**Entries supplied**:
┄┄┄┄┄┄

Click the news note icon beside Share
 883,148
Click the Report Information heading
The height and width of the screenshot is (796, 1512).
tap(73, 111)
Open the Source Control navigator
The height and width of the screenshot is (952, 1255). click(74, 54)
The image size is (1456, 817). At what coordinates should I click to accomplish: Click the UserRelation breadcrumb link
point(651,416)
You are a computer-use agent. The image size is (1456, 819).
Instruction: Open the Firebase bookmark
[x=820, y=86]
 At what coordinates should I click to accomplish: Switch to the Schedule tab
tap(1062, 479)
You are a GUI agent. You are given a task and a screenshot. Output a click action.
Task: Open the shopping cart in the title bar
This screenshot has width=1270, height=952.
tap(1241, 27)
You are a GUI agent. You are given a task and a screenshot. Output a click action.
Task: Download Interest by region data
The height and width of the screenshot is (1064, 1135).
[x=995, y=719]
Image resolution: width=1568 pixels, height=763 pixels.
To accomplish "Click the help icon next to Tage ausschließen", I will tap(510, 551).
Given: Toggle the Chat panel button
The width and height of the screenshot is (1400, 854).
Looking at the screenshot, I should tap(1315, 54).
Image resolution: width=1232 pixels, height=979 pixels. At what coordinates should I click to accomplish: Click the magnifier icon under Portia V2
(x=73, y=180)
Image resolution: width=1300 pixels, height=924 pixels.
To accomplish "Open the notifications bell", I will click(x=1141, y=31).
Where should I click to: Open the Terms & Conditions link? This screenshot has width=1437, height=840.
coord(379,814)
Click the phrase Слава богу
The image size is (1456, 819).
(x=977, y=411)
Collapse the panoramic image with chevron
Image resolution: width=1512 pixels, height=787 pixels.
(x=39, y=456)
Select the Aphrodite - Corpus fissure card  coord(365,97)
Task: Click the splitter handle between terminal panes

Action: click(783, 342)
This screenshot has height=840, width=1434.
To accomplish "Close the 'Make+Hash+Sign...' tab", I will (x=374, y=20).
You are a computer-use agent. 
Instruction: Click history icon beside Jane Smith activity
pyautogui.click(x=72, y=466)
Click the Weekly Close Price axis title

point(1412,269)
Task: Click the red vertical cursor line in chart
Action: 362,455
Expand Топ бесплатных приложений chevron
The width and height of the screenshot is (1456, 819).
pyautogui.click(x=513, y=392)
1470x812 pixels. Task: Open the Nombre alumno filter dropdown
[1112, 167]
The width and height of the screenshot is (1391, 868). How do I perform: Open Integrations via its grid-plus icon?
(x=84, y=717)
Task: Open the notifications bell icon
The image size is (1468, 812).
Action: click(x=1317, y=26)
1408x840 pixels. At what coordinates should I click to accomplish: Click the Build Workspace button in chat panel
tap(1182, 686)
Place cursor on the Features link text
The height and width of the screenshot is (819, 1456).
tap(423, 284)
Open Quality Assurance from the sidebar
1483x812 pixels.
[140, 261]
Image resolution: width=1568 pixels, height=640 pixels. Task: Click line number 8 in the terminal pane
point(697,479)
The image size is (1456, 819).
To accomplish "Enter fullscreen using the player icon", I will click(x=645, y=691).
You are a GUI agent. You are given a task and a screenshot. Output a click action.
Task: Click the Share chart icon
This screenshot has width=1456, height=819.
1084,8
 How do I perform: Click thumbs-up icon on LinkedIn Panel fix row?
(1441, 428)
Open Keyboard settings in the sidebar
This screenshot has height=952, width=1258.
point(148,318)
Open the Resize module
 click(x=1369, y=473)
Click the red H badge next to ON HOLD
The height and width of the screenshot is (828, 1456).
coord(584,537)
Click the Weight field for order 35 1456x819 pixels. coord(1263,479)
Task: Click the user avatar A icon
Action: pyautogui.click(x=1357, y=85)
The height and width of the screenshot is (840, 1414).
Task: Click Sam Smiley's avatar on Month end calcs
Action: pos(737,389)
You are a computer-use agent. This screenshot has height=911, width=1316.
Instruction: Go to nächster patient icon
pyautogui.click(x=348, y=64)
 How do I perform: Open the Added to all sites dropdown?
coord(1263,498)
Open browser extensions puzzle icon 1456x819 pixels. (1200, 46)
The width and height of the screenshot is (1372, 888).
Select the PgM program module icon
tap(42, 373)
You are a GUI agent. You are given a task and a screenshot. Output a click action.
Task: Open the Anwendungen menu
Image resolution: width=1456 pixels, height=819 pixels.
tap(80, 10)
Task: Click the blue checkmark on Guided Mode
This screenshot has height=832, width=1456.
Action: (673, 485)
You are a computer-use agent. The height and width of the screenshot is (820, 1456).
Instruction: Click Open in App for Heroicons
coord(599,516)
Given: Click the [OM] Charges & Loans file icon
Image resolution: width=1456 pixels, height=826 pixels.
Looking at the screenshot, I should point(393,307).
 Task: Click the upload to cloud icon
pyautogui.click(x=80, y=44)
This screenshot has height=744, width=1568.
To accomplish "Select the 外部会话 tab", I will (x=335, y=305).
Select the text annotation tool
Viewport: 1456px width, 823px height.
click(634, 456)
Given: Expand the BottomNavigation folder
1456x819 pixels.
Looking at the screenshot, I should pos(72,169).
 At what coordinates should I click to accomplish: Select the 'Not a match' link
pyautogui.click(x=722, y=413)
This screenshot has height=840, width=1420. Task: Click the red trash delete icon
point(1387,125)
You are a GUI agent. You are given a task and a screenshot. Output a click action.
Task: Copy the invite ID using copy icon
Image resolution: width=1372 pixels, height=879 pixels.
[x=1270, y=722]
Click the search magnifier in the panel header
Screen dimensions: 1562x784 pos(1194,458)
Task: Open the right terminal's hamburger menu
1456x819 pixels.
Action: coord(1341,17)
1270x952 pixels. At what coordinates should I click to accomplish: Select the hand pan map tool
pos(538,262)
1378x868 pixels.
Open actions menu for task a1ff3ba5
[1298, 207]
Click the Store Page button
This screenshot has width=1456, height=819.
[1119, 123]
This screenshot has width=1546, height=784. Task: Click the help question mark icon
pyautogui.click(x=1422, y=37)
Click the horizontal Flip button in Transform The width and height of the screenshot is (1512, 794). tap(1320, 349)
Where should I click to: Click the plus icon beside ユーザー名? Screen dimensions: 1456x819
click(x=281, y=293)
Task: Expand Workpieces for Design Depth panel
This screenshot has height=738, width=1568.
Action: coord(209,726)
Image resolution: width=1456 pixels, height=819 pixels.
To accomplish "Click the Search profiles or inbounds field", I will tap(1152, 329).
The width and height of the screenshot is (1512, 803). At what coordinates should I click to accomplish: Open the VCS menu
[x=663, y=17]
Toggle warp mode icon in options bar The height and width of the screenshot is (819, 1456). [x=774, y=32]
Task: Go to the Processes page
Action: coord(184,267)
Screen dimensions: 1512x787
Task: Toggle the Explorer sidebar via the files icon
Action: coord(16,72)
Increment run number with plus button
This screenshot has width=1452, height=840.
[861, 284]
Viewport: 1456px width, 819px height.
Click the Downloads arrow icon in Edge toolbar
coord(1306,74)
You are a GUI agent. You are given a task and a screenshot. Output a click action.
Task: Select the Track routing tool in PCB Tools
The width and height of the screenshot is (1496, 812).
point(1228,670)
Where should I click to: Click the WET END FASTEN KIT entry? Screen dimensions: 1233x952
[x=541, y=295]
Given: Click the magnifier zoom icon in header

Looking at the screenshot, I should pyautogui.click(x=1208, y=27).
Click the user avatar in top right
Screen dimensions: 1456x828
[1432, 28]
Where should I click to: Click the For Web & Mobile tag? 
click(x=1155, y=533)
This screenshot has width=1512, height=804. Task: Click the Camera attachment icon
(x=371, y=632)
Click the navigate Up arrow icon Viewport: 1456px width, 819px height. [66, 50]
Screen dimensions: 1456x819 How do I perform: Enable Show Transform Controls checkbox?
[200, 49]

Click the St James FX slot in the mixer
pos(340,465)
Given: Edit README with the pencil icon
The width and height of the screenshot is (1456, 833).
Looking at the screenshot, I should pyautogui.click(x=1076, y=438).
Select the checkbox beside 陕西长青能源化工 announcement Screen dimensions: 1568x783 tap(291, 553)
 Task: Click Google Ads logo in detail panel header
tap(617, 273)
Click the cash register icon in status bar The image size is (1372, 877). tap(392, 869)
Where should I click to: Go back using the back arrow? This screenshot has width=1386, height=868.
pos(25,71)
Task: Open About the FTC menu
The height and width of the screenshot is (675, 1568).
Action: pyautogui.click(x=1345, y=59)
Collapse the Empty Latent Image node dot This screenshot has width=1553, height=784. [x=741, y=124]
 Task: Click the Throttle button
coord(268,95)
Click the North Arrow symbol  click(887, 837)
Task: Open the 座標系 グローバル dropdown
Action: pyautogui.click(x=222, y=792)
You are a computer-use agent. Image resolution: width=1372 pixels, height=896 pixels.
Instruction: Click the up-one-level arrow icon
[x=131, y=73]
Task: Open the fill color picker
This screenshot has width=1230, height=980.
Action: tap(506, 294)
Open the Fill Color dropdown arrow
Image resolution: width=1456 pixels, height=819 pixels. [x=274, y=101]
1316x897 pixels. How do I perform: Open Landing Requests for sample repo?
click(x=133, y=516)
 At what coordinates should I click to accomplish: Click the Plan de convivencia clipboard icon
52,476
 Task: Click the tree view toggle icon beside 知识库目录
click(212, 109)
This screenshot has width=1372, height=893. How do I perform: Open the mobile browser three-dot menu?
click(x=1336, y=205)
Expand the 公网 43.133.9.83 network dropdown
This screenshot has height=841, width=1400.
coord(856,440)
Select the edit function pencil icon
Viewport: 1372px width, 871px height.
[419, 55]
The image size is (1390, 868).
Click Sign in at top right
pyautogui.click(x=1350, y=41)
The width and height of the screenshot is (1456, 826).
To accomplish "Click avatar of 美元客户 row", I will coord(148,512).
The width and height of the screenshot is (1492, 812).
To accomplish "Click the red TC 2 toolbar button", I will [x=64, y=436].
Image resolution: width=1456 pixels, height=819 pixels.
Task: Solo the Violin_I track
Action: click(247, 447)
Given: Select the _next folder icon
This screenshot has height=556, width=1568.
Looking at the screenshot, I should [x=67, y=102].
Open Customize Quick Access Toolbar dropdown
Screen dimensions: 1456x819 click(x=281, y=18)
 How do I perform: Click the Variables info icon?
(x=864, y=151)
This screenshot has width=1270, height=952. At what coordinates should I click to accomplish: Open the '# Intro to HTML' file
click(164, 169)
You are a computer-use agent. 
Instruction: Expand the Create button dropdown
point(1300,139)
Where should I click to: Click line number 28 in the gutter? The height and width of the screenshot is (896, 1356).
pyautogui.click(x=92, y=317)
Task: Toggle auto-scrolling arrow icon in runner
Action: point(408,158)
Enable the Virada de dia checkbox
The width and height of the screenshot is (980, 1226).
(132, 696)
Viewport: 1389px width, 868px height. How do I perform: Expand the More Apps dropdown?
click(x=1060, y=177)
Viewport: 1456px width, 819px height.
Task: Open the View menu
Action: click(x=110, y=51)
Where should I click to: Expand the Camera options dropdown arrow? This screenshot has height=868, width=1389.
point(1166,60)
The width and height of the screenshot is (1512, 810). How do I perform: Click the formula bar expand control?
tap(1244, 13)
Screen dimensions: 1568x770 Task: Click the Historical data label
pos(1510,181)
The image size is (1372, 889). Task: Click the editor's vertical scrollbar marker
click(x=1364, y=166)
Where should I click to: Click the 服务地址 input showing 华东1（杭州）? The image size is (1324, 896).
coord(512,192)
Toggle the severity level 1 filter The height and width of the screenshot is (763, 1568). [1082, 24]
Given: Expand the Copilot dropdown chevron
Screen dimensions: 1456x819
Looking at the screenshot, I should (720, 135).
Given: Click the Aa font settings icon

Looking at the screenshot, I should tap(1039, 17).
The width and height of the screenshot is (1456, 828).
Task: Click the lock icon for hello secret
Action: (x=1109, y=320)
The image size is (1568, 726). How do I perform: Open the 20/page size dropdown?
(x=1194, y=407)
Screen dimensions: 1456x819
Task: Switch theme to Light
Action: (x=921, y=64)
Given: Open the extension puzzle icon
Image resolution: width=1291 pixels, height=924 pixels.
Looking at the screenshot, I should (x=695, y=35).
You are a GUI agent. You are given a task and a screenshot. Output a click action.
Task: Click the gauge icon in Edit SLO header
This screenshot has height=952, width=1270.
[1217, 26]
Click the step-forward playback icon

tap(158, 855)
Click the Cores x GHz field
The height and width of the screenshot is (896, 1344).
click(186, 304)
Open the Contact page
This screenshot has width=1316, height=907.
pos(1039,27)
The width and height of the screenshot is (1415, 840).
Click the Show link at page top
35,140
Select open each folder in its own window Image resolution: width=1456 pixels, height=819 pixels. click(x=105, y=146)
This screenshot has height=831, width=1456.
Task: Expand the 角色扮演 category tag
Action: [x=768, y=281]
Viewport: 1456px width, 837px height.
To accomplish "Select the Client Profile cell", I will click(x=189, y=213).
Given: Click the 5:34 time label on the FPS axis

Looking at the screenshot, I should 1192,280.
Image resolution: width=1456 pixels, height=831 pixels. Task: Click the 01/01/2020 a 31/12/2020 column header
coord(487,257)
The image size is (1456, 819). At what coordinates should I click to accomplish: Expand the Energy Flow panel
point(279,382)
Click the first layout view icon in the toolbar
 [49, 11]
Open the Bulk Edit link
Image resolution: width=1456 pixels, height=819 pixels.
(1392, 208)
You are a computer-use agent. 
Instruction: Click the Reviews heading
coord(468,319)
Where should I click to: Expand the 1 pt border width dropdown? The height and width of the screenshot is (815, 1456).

┄┄┄┄┄┄

**Task**:
Beginning at the line with "Click the cash" and ending at the line with "Task: Open About the FTC menu", reproduce each line of the data above exactly, and add no other lines.

**Reply to the exercise**:
Click the cash register icon in status bar The image size is (1372, 877). tap(392, 869)
Where should I click to: Go back using the back arrow? This screenshot has width=1386, height=868.
pos(25,71)
Task: Open About the FTC menu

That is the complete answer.